■ Work instruction
From the data below, repeat exactly the lines from the line with "The width and" to the line with "Delete the Тестовая инфраструктура tag", both included.

■ Entries provided
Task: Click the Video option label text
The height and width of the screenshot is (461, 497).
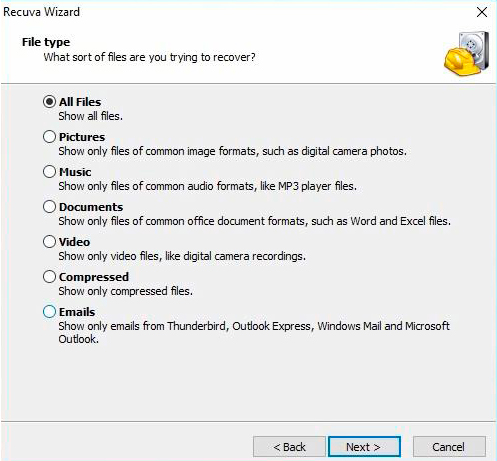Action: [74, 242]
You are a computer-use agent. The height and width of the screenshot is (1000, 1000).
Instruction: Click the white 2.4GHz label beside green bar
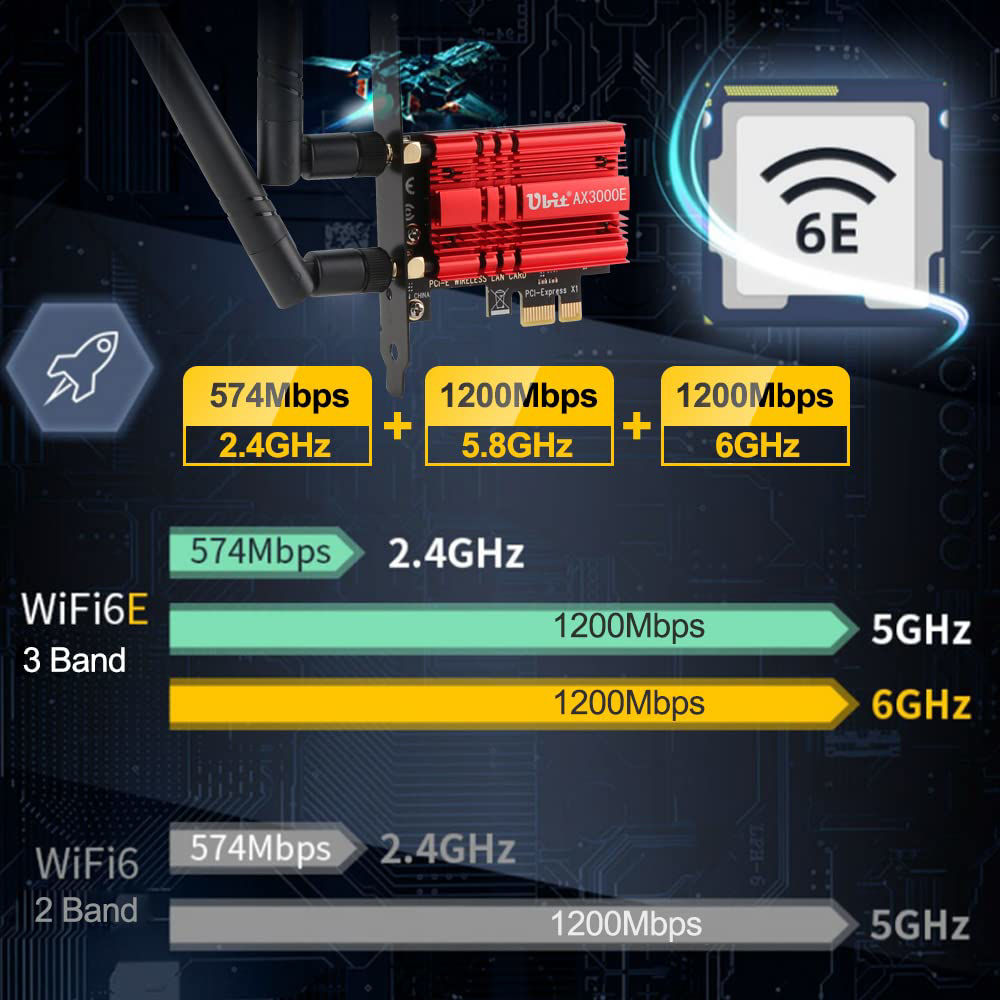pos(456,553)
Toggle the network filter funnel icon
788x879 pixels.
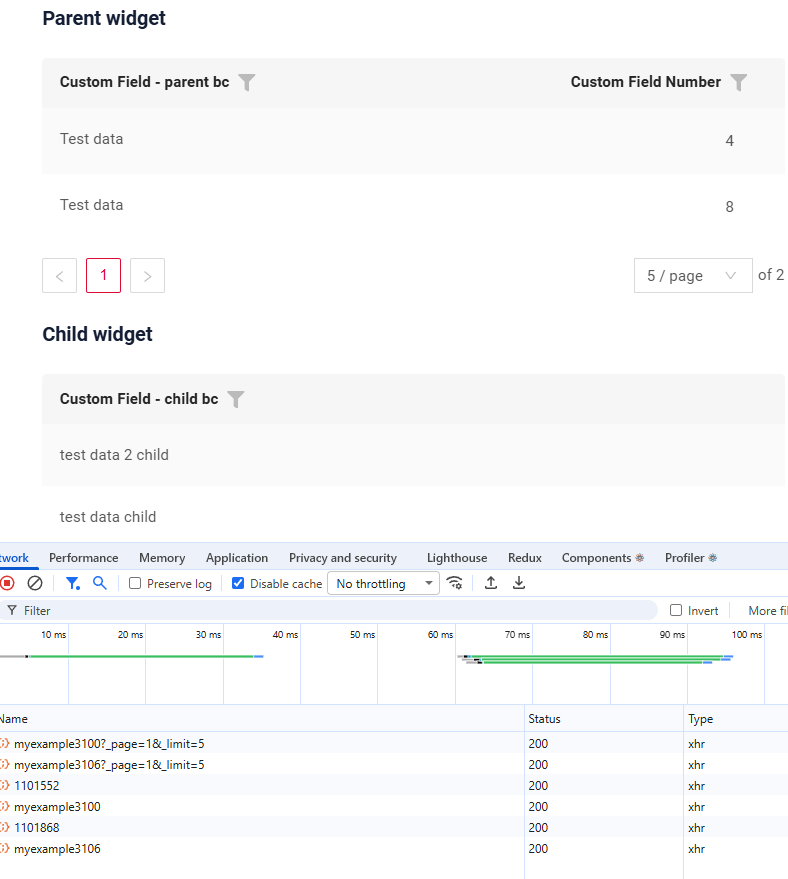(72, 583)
--
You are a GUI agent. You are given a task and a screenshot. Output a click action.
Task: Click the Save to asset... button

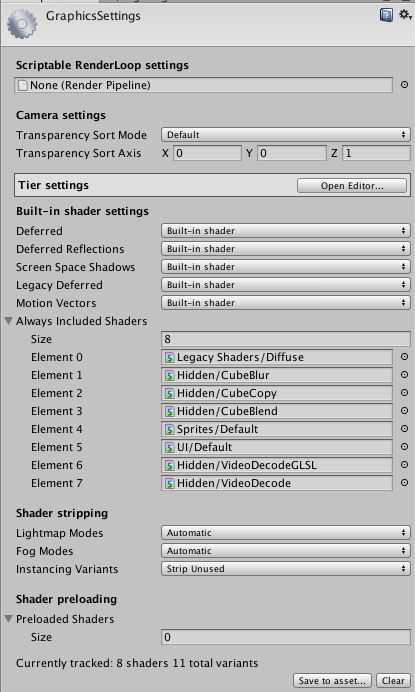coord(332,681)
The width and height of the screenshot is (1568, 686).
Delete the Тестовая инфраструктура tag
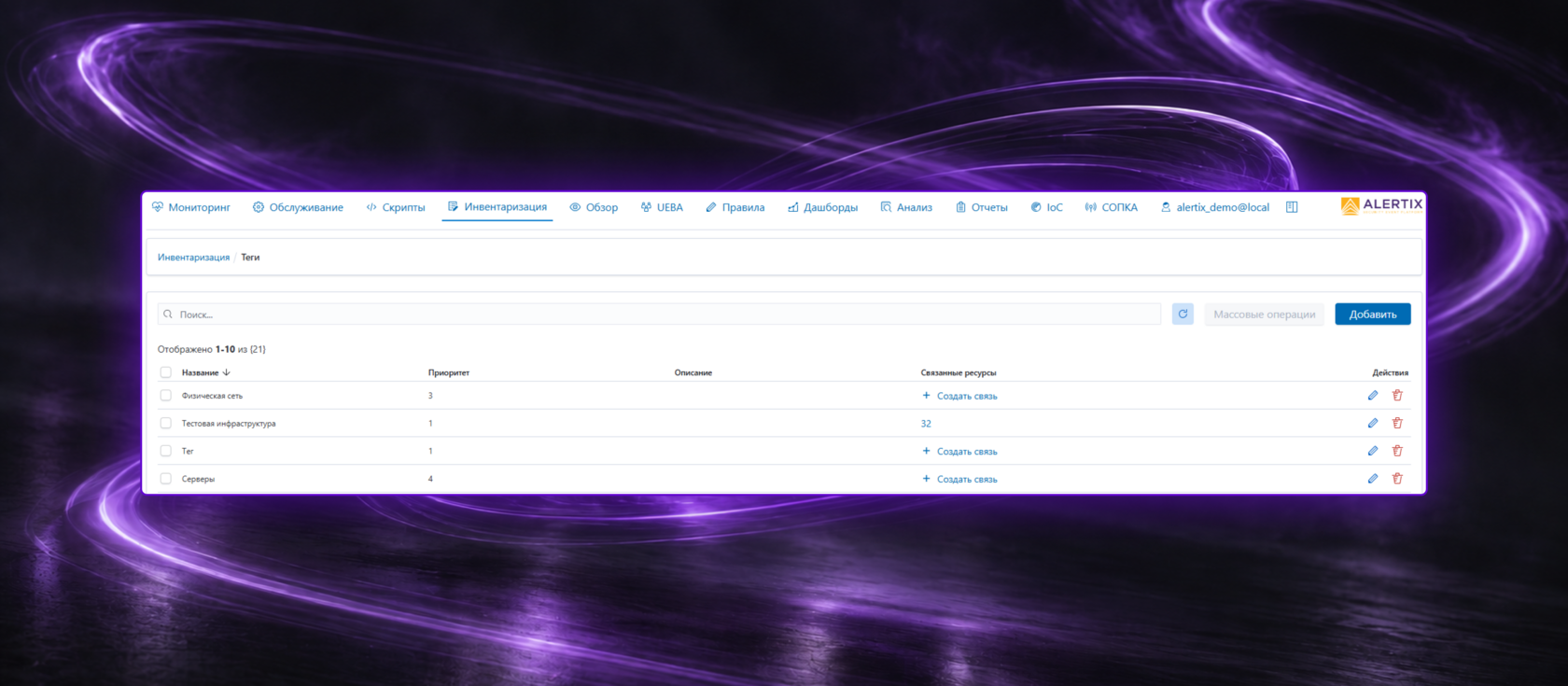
...
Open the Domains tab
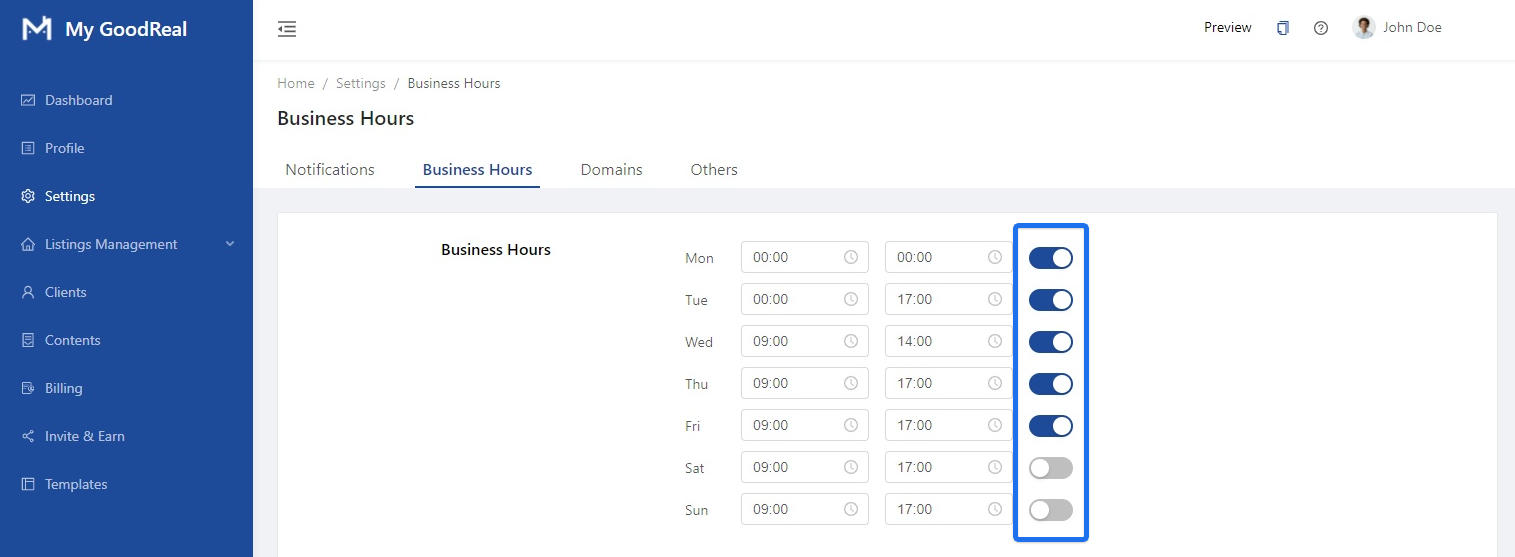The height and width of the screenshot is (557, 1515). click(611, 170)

■ Result
The width and height of the screenshot is (1568, 686).
Delete the Тестовая инфраструктура tag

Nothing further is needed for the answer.